Therapy in patients with small fiber neuropathy is directed at both the underlying cause, if one can be identified, and at ameliorating the symptoms. Some acute onset, otherwise idiopathic small fiber neuropathies respond to prednisone (Dabby et al, 2006). Painful paresthesias can be treated using oral medications for neuropathic pain such as Lyrica or Cymbalta, or with topical medications such as Lidoderm.

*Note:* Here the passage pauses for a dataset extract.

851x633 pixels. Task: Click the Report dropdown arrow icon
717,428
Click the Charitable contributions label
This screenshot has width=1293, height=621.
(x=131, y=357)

| Causes of Small Fiber Neuropathy | Evaluation |
|---|---|
| Diabetes Mellitus, glucose intolerance, hypothyroidism | Fasting glucose, glycosylated hemoglobin, glucose tolerance test, thyroid functions |
| Sjogren’s syndrome | SSA-Ro and SSB-La antibodies, salivary or lacrymal duct biopsy |
| Lupus erythematosus, scleroderma, mixed connerctive tissue disease, psoriasis | ANA, dsDNA antibodies, SCL-70 antibodies, Sm antibodies, RNP antibodies, biopsy |
| Vasculitis | Biopsy of skin, nerve, or muscle, ANCA, cryoglobulins, HCV, RF |
| Sarcoid | Chest radiogram, biopsy |
| Inflammatory bowel disease | History, small or large bowel biopsy |
| Nutritional deficiency | Serum B12, B6, or B1 vitamins |
| Celiac disease | Gliadin and transglutaminase antibodies, duodenal biopsy |
| Lyme disease | Serological tests for Lyme antibodies |
| HIV-1 infection, HCV infection | Serological tests for HIV-1 or HCV antibodies |
| Fabry disease | Alpha-galactosidase A activity |
| Amyloidosis | Biopsy, free light chains, transthyretin mutations |
| Alcohol abuse | History |
| Toxins, drugs, vaccination | History of exposure, urine or blood toxin levels |
Table I : Causes and evaluation of Small Fiber Neuropathy.